Australia Talks a Perfect Game on AI — But the Numbers Tell a Different Story

Topic 1: AI & Humanity  ·  The Conversation Australia  ·  RMIT University  ·  June 2026

Australia Talks a Perfect Game on AI — But the Numbers Tell a Different Story

Audience: We have been making investments in artificial intelligence, but have been lagging behind our international counterparts in building the infrastructure which is crucial to our success. This story is for Australians who think we are keeping up with the rest of the world. Purpose: To use data to show the gap between what Australia says about AI and what Australia has actually built — and to start an informed public conversation about what needs to change.

Australia has been one of the nations to adopt ambitious AI strategies. However, there is quite a big difference between having a well-laid-down strategy and being able to implement it. According to Oxford Insights, when evaluating governments across the globe on how prepared they are to implement AI in 2025, Australia ranked 9th. It might seem good, but the reality is that Australia faces a contradiction hidden behind that ranking. While its scores for Policy Vision and Policy Commitment are on par with the United States and United Kingdom — receiving a score of 100 — when it comes to Compute Capacity, which refers to the extent of investments towards implementation of AI, Australia only received 40.81 out of 100, while the US scored 90.92. On AI Sector Maturity, Australia scored 42.38 against 100 by the US. France ranked 2nd in the world. Germany ranked 6th. Both outperform Australia on every execution pillar that matters. This is not a gap that better strategy documents alone will close.

The numbers that tell the real story: Australia receives a score of 100 out of 100 for Policy Vision — tying for first place in the world. It gets 40.81 out of 100 for Compute Capacity — lower than France (51.11), Germany (56.98), and the United Kingdom (50.34). It receives 42.38 out of 100 for AI Sector Maturity — last among all peer nations compared here. We have the words. We are missing the infrastructure.


Chart 1 of 5
Australia Ranks 9th Globally — Below Every European Peer and Singapore
Overall Government AI Readiness Index ratings for seven countries (Oxford Insights, 2025). Even though Australia is considered a high-income and developed nation, it ranks lower than France (2nd), UK (3rd), Germany (6th), and Singapore (7th). An overall rating conceals the strengths and weaknesses of Australia when it comes to AI — the following charts clarify the full picture. Click any bar to highlight that country across Chart 4.
I chose a horizontal bar chart because it makes country comparisons easy to read at a glance. I kept the same colours across all five charts so readers can follow each country through the whole story without getting confused.
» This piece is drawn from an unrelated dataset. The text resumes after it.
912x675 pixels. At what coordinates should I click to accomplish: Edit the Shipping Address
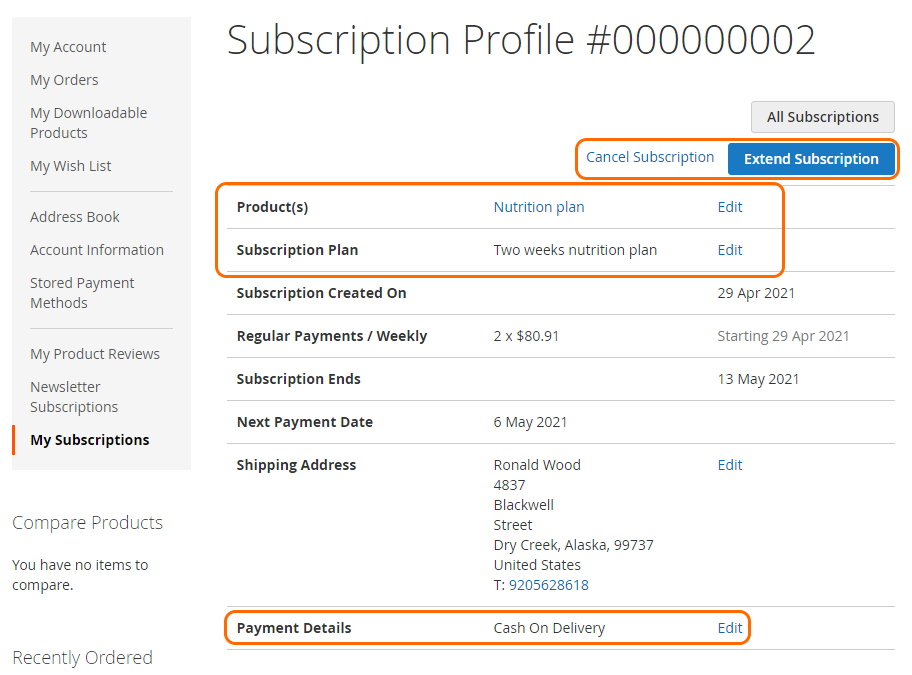(729, 465)
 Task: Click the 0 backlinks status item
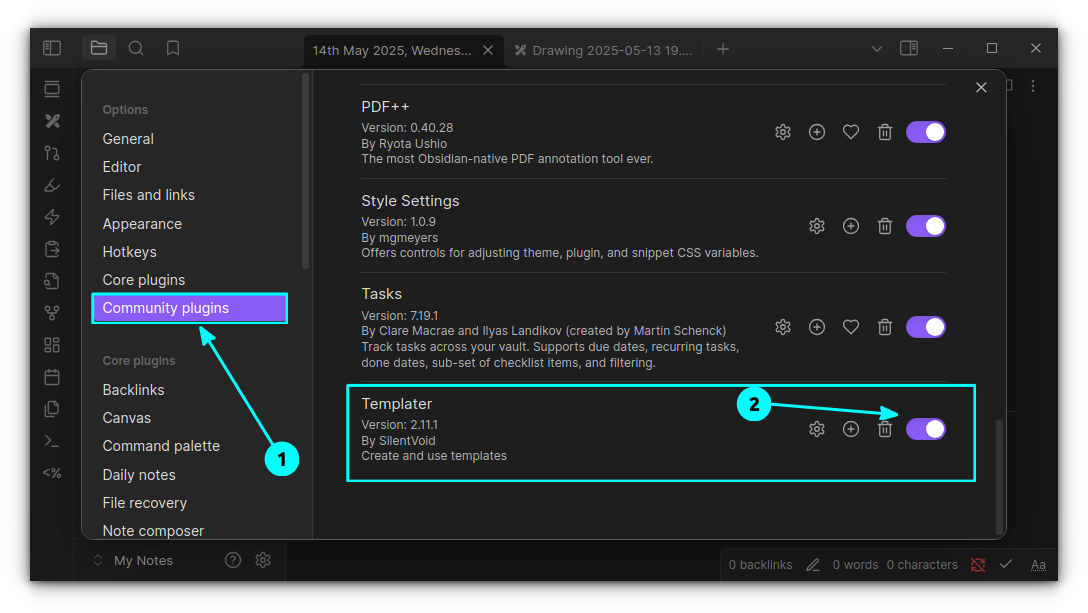[x=760, y=565]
I also linked this chart to Chart 4 using crosstalk — clicking a country here highlights it there, which I felt made the story more connected.
Source: Oxford Insights. (2025). Government AI Readiness Index 2025. Oxford Insights. https://oxfordinsights.com/ai-readiness/government-ai-readiness-index-2025/
Accessibility: Colour and position encoding used together. Hover labels provide exact values for all data points.

Chart 2 of 5
Perfect Policy, Failing Infrastructure: Select Any Pillar to See Australia’s Contradiction
With the dropdown button, select any of the six main pillars. When it comes to Policy Vision, Australia performs better than any other nation. Now select Compute Capacity or AI Sector Maturity — and you will see that Australia ranks last among its peers. In the case of AI Sector Maturity, the United States has the full score of 100. Australia gets just 42.38. That means the gap from the world’s best to one of the world’s wealthiest nations equals 57.62 points.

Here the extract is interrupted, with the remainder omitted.